* [REQUIREMENT]
Skipping all pictures, print exactly the lines below from the one with "The height and" through the final line.

Collected data:
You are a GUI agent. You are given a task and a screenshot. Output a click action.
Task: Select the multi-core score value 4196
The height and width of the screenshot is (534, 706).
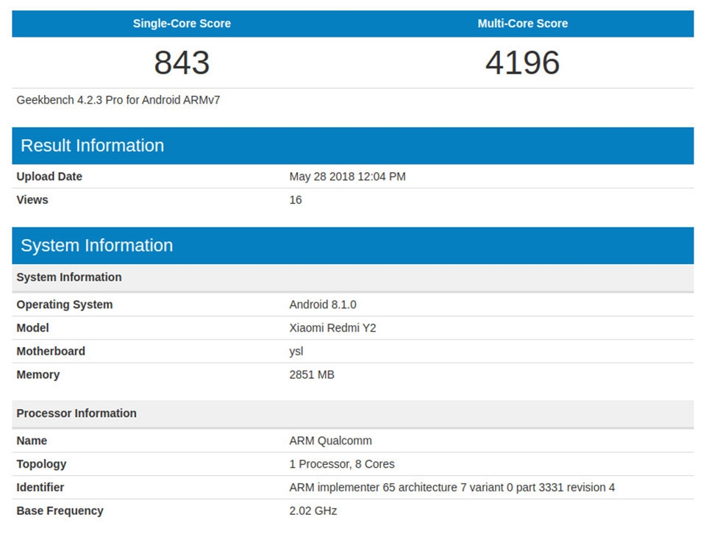(x=522, y=62)
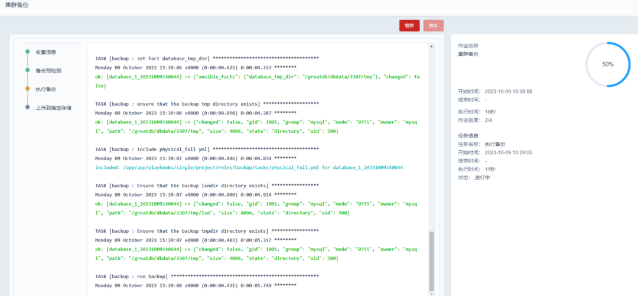Select the gray 上传到指定存储 step dot
638x296 pixels.
coord(27,108)
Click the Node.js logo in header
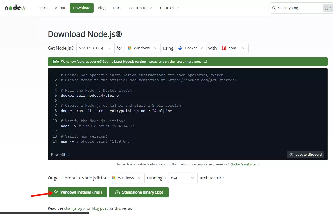Viewport: 333px width, 214px height. tap(15, 8)
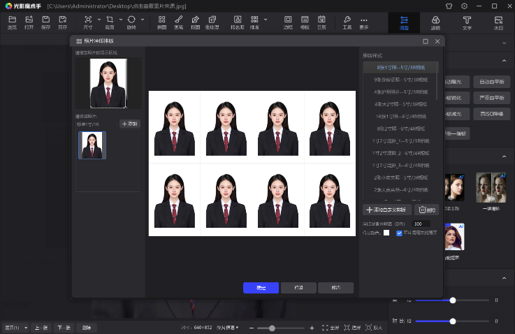Click the 添加自定义排版 add custom layout button

[386, 210]
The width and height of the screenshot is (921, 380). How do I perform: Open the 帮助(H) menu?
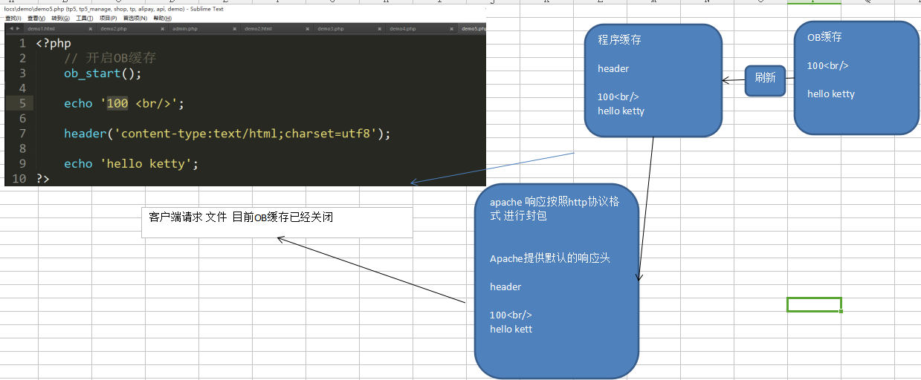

* [SOLUTION TO THIS PROBLEM]
The height and width of the screenshot is (534, 706).
(x=522, y=62)
Select the gray 上传到指定存储 step dot
638x296 pixels.
coord(27,108)
Click the Node.js logo in header
Viewport: 333px width, 214px height. tap(15, 8)
Click the 添加自定义排版 add custom layout button

[386, 210]
The width and height of the screenshot is (921, 380). How do I perform: Open the 帮助(H) menu?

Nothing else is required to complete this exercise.